→ **What is being asked**
Find all lines below containing the string "computer" and return them.

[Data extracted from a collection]
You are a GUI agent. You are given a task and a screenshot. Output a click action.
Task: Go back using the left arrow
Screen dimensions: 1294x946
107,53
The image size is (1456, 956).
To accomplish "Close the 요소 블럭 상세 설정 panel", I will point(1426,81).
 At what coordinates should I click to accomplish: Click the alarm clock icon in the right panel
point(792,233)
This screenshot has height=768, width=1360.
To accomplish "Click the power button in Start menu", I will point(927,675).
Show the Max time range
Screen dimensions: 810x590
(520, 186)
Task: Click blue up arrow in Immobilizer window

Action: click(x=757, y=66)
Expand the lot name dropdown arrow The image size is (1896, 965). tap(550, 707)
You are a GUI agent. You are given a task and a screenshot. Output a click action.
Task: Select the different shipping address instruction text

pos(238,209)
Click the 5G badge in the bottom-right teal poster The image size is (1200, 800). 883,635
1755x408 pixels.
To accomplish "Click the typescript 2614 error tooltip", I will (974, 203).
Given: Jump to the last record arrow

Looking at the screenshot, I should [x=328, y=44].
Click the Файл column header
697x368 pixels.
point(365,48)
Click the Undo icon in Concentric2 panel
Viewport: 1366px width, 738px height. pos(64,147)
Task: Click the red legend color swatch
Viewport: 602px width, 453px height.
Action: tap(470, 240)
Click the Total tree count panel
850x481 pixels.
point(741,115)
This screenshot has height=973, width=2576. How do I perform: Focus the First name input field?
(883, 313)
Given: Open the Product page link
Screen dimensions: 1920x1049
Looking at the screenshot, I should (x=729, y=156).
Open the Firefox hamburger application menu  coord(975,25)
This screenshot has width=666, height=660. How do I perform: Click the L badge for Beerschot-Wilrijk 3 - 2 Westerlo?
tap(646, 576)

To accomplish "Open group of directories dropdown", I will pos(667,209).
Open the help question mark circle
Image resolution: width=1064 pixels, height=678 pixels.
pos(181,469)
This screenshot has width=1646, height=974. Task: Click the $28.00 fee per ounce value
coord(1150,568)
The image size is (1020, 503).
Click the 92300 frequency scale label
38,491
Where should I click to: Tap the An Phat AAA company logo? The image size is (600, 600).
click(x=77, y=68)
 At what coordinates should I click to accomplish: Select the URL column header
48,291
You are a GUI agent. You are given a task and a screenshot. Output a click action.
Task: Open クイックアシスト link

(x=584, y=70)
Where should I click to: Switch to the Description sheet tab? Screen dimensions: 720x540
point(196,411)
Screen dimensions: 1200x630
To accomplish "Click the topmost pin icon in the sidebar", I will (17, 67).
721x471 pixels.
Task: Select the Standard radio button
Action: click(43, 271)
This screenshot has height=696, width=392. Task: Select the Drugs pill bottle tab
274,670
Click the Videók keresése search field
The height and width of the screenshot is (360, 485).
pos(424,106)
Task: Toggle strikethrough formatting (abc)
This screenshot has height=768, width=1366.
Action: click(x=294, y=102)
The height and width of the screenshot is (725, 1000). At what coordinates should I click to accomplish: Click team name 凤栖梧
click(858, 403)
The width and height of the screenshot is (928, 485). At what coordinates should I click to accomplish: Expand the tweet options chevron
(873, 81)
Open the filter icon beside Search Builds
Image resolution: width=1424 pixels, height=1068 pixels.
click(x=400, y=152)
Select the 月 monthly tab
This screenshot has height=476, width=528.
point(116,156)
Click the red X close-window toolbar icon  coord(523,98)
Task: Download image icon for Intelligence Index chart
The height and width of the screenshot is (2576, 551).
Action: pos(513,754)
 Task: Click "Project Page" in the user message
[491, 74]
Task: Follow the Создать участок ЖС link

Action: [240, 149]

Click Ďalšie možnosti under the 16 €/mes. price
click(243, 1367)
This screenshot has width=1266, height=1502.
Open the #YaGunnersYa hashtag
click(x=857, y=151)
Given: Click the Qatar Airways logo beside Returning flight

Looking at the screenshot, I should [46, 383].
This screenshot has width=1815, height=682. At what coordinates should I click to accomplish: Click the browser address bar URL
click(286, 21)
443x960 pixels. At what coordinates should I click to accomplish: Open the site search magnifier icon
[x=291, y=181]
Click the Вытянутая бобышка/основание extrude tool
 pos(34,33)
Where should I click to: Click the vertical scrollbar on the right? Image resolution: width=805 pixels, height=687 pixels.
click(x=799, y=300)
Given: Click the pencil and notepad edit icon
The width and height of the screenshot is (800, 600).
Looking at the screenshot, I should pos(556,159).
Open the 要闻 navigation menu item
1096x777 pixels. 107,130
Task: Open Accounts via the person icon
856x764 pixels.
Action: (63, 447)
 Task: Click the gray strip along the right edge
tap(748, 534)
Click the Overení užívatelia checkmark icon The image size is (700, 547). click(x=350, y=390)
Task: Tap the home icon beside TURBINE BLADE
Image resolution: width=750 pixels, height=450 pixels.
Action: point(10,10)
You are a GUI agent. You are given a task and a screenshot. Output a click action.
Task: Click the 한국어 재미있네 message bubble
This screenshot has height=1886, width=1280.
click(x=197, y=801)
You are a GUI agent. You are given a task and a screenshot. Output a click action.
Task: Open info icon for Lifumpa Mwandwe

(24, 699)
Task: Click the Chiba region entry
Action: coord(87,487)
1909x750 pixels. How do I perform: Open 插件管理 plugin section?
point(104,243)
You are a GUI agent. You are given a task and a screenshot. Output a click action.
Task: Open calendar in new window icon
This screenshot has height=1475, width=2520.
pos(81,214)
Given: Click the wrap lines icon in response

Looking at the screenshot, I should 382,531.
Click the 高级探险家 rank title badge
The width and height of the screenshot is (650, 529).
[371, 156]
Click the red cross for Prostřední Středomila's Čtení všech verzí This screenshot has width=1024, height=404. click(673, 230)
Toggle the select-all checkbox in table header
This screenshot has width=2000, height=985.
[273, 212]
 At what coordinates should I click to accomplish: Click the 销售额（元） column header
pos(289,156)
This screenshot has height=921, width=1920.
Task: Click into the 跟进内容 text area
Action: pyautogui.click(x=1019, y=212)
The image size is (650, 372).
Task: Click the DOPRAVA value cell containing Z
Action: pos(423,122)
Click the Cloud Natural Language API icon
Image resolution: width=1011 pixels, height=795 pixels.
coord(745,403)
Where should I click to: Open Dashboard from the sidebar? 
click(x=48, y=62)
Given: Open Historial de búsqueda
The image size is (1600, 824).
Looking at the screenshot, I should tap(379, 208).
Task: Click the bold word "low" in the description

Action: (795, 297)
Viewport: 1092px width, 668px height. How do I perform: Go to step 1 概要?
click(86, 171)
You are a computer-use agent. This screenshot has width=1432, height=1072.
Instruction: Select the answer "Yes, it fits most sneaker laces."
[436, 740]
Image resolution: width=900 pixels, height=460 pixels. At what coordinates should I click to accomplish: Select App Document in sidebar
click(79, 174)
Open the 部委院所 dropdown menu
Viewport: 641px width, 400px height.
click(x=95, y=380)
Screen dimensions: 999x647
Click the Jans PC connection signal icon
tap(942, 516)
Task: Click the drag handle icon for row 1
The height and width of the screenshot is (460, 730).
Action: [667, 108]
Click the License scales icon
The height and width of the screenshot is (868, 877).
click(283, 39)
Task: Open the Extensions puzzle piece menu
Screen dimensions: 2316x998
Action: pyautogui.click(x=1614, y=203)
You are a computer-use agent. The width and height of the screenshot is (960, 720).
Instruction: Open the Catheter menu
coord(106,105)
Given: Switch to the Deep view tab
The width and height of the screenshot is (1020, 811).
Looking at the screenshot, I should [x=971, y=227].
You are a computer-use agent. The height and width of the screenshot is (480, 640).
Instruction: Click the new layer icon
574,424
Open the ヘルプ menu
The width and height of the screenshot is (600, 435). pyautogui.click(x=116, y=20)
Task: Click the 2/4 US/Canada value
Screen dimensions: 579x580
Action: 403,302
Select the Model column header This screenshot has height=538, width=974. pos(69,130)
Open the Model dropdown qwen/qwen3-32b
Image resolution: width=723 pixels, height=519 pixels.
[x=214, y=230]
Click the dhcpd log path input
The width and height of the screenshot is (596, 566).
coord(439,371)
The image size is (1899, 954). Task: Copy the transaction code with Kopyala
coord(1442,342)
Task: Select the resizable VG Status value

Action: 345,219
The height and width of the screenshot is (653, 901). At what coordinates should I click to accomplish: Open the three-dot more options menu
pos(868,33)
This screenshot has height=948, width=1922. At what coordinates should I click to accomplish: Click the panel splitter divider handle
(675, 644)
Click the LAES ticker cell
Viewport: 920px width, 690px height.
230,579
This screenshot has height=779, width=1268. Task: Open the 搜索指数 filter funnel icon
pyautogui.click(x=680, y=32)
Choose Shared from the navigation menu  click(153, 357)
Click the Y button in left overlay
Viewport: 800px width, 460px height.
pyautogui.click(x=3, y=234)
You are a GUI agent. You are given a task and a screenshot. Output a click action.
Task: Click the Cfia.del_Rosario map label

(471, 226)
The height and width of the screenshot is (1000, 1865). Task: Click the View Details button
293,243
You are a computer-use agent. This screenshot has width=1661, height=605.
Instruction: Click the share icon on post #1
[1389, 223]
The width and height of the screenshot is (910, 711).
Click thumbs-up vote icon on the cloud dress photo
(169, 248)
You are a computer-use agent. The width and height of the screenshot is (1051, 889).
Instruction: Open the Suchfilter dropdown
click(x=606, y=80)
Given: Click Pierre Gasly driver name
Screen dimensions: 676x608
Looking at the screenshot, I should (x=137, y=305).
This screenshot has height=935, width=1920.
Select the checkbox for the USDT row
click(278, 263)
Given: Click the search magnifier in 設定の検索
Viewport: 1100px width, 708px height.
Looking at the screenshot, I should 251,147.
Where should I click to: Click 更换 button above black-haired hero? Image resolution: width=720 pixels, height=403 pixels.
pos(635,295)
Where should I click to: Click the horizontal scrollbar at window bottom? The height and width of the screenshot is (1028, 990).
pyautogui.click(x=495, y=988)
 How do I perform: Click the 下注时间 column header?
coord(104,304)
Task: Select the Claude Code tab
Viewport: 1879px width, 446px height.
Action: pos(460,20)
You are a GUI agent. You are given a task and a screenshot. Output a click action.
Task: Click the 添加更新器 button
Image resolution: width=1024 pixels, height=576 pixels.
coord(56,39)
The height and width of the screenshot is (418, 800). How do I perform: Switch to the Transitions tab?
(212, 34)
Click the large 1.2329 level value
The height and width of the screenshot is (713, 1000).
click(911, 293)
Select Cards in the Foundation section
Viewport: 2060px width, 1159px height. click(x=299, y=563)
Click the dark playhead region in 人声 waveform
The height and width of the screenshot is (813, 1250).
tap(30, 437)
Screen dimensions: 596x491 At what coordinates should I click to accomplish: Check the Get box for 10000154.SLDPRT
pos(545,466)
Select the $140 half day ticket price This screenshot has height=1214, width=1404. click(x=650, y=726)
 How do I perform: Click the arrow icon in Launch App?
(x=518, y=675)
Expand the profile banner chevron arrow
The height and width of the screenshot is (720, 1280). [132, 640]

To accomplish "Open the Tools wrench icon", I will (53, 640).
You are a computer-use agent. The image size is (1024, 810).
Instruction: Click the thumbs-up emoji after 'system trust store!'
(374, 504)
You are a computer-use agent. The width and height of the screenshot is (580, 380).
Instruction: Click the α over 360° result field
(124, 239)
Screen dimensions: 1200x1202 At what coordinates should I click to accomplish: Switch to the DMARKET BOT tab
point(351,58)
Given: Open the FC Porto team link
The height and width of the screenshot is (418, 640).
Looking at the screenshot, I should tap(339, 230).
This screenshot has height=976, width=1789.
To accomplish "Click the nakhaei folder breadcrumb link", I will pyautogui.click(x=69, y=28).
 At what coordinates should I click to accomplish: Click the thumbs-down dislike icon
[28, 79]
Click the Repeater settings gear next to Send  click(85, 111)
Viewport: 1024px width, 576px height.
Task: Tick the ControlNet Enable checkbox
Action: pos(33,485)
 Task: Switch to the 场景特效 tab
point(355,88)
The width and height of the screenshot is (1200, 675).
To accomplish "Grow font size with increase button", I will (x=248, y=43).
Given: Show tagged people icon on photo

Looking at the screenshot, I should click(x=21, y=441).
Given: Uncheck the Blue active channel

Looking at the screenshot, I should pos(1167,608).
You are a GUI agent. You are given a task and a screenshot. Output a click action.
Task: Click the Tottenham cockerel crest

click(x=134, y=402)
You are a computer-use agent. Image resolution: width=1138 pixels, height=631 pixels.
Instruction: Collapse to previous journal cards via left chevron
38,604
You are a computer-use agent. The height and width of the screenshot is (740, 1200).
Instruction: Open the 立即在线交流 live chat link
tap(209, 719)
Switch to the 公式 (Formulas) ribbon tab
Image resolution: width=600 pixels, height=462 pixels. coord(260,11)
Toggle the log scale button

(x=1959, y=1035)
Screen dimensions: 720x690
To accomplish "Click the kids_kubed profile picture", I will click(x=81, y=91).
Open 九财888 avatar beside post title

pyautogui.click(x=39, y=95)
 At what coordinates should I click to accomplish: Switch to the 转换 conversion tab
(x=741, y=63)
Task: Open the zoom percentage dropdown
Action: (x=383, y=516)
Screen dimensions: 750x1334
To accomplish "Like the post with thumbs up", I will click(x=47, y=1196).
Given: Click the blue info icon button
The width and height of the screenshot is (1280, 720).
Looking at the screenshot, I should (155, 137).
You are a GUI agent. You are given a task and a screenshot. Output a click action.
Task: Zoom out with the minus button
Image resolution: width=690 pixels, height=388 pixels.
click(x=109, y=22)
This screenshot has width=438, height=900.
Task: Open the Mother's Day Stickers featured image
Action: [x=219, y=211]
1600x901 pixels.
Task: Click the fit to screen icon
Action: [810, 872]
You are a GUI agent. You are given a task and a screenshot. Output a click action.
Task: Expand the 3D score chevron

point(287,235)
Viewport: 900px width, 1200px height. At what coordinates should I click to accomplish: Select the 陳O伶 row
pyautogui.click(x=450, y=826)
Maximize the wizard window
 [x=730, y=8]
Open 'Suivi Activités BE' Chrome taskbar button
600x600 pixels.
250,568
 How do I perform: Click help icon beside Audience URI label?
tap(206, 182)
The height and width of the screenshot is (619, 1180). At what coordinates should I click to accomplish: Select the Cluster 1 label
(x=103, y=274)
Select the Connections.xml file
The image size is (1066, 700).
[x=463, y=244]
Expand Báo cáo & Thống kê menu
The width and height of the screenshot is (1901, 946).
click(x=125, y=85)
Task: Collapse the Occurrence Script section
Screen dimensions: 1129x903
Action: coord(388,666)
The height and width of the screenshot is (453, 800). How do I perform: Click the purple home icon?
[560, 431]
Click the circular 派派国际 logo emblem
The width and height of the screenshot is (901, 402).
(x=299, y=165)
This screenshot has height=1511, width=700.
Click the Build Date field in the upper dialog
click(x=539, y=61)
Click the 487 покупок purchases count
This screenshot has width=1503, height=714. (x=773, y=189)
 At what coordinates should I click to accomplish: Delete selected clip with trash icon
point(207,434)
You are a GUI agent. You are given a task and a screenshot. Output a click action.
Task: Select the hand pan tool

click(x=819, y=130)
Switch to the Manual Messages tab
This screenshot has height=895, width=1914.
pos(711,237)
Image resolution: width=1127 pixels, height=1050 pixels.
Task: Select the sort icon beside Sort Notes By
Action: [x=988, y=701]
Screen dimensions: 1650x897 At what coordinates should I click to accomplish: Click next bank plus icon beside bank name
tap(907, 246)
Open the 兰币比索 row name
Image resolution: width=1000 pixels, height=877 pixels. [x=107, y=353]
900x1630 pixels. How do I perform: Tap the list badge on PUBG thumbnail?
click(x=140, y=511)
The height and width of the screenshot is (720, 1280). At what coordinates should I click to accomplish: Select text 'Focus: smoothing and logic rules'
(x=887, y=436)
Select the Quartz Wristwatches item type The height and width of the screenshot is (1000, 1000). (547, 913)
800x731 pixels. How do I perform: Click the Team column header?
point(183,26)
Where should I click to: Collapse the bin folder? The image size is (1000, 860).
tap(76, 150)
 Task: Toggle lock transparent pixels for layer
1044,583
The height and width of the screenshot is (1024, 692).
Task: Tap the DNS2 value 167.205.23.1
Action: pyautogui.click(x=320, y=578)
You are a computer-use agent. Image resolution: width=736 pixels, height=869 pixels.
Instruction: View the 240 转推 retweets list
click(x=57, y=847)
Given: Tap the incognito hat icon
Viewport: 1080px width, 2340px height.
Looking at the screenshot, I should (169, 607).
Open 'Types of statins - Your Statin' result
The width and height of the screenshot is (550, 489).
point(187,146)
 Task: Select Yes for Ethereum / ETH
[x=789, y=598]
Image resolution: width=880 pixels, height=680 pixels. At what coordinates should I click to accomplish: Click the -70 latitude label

→ **Written reply**
You are a computer-use agent. This screenshot has width=1432, height=1072.
You are a computer-use agent. The width and height of the screenshot is (960, 720).
You are a computer-use agent. The height and width of the screenshot is (480, 640).
You are a computer-use agent. This screenshot has width=1661, height=605.
You are a computer-use agent. The width and height of the screenshot is (1051, 889).
You are a computer-use agent. The image size is (1024, 810).
You are a computer-use agent. The width and height of the screenshot is (580, 380).
You are a computer-use agent. Image resolution: width=1138 pixels, height=631 pixels.
You are a computer-use agent. The height and width of the screenshot is (740, 1200).
You are a computer-use agent. Image resolution: width=736 pixels, height=869 pixels.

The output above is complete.